'Cloud computing is coming to end,' claims Andreesen Horowitz VC

Edge computing is the future - and always will be?

Cloud computing is set to come to an end, eclipsed by the shift in computational power to "the edge".

That is the claim of Peter Levine, a venture capital investor with Andreesen Horowitz, the venture capital company co-founded by Netscape founder Marc Andreesen. "I think it's actually happening right under our nose," he added, suggesting that the process had already started.

It won't be led by mobile devices, as much as it will be by connected devices, such as self-driving cars, drones and other increasingly powerful devices operating on 'the edge' of the network, he said.

"It's not just mobile devices, it's all of the other things that are going to be out at the edge that will truly transform cloud computing and put an end to what we know as cloud," Levine told the Wall Street Journal's CIO Network event last week.

"The change is that the edge is going to become a lot more sophisticated. Not with mobile devices but, broadly speaking with the internet of things (IoT). Examples are self-driving cars, drones, robots and all the IoT 'objects' that will be created over the next ten years," he said.

A self-driving car, he added, "is effectively a data centre on wheels, a drone is a data centre with wings, and a robot is a data centre with arms and legs…

"These devices are collecting vast amounts of information, and that information needs to be processed in real time. That is, with the latency of the network and the amount of information there isn't the time for that information to go back to the central cloud to get processed… This shift is going to obviate cloud computing as we know it," argued Levine.

A typical luxury car today has around 100 CPUs in it, while self-driving cars will have even more, alongside arrays of maths co-processors to do complex, real-world 3D computations in real-time. This, suggested Levine, will become a "massive distributed computing system at the edge of the network".

He added: "We are entering the next world of distributed computing… it's literally back to the future on where processing gets done because of these very sophisticated end-point devices."

It comes at a time when computers are, for the first time, able to take information directly from the environment.

"Up until now, computing has fundamentally been us humans typing things in via keyboard or a computer generating information from a database or generating log files.

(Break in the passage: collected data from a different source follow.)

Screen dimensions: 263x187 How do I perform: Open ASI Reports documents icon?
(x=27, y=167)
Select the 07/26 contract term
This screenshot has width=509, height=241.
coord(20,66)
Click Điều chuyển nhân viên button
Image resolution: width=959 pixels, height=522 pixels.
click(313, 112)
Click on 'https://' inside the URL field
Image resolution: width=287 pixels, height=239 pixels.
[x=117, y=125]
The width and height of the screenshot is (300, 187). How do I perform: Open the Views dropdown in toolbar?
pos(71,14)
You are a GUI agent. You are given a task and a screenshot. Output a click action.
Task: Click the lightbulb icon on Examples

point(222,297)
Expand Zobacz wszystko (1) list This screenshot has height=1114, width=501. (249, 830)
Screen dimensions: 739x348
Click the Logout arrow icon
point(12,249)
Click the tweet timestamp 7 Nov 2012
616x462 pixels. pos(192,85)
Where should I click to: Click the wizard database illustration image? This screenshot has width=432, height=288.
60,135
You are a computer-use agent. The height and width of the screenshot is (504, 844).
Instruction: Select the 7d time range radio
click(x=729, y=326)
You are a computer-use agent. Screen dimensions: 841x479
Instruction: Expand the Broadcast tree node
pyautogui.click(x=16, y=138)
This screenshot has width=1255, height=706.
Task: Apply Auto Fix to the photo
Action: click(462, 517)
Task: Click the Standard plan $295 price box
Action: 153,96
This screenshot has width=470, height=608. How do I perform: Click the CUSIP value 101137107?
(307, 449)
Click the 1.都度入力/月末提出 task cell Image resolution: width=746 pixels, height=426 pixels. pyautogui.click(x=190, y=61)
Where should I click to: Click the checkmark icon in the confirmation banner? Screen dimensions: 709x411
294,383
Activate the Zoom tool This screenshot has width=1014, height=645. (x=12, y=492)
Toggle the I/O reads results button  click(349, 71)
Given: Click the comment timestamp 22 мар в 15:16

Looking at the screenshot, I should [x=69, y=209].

But this is the first time that computers are starting to [directly] collect the world's information and that data is massive.

"So it's real-world information coupled with the idea that real-time data processing will need to occur at the edge where the information is collected."

Levine cites the example of self-driving cars needing to be aware of their surroundings, such as stop signs at junctions or pedestrian crossings.

"If I had to take that data and send it off to the cloud to decide that there's a stop sign, or a human being crossing the road, that car will have blown through the stop sign and run over ten people" before the cloud would have told the self-driving car to stop.

Levine's comments echo David Isenberg's May 1997 paper, 'Rise of the Stupid Network', which argued that a combination of cheap and plentiful bandwidth, combined with ever-more power devices, would lead to power migrating to the edge of the network, while bandwidth would become a commodity.

The paper didn't go down well with Levine's employers, telecoms giant AT&T, and he left the company shortly after the paper was published.